How parents have changed. When I was about thirty years old, I went through a very rough patch with my parents. My wife and I were planning our wedding, and I thought my parents were being difficult and stubborn in their disapproval of certain decisions we had made about the ceremony and the reception. (Differences between parents and adult children about wedding arrangements are common, as I’ll discuss in chapter 6.) To her credit, my wife tried her best to mediate between us, but neither I nor my parents would budge, and we remained on bad terms throughout the planning and during the wedding itself.
At the wedding, my parents made no attempt to hide their displeasure. I was so angry at them for spoiling the mood that I didn’t call them before my wife and I left for our honeymoon the next day. It wasn’t until our son was born, about two years later, that our rift began to heal. Ensuring that our son had a good relationship with his grandparents was more important to all of us than holding on to the grudge.
After my parents and I reconciled, I wanted to talk to my dad about what had happened between us. I fought frequently with my mother during my teens, so being on the outs with her wasn’t new for me. But this dispute was the first time I’d undergone anything more than a brief disagreement with my father, with whom I’d always been close.
One night, after dinner at my parents’ house, he and I stayed up and had a nightcap. Once we’d run through our usual topics—politics, our jobs, sports, etc.—I paused and said I wanted to talk about our relationship.
He looked at me as if I wanted to discuss time travel or space aliens. What relationship? I’m your father.

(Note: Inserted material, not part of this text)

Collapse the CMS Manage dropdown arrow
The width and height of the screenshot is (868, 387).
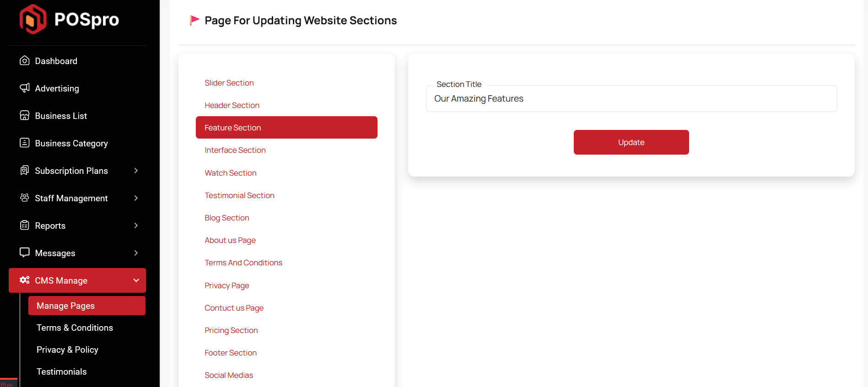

It’s hard to imagine a parent saying something like that to their child now. But my father, born in the 1920s, was very much a man of his generation. He had served in the military; he was stoical and unemotional—although he was also kind, caring, and attentive. It just wasn’t his style to talk about feelings or relationships.
Today’s parents of adult children grew up in a completely different cultural climate, in which talking about and analyzing relationships is commonplace, even expected, and parents define their roles very differently than my father and his peers did. I can’t imagine my parents reading a book on child-rearing, except perhaps Dr. Spock’s Baby and Child Care, and even then only to look up something concrete, like when to start solid food or how to ease the pain of teething.
In contrast, today’s parents of young adults have a long history of continual hands-on involvement in their children’s lives, from researching preschools to overseeing—or even helping to write—college applications. Parents may wonder whether there’s any reason to change course just because their child is now an adult.
These parents also stay in close touch with their kids. Many college students and recent graduates communicate with their parents several times a day, talking, texting, and sharing posts on social media. Some of my students have told me that when they’re in the midst of midterms and finals, they have to turn their devices off so they can block distracting messages from their parents.
In many respects, this frequent contact is great. Many young people and their parents are closer and more knowledgeable about each other’s lives than ever before. But this intimacy has eroded some important generational boundaries and inadvertently granted adult children permission to treat their parents more like equals than they had in the past, which may have created strain in their relationship, especially when parents assumed that their kids would defer to them when they disagreed.
The increased intimacy also allows parents to learn about aspects of their children’s lives that may lead them to worry more about their kids’ physical and emotional health and how they and their kids are getting along. (True, twentieth-century parents were known to say, Why don’t you call?
but usually if their children had been out of touch for a week or two, not for a couple of days.) Nowadays, if parents with grown children sense there’s a problem in their relationship, they want to know then and there what they can do to make things right. So, in every way possible, today’s parents are much more deeply enmeshed in the lives of their adult children than previous generations of parents were.
How young people have changed. The biggest transformation among young people is that they now take longer to move fully into the conventional roles of adulthood. It takes them longer to finish their education, become financially independent, settle into marriage (or a comparable arrangement), establish their own residence, and have kids of their own.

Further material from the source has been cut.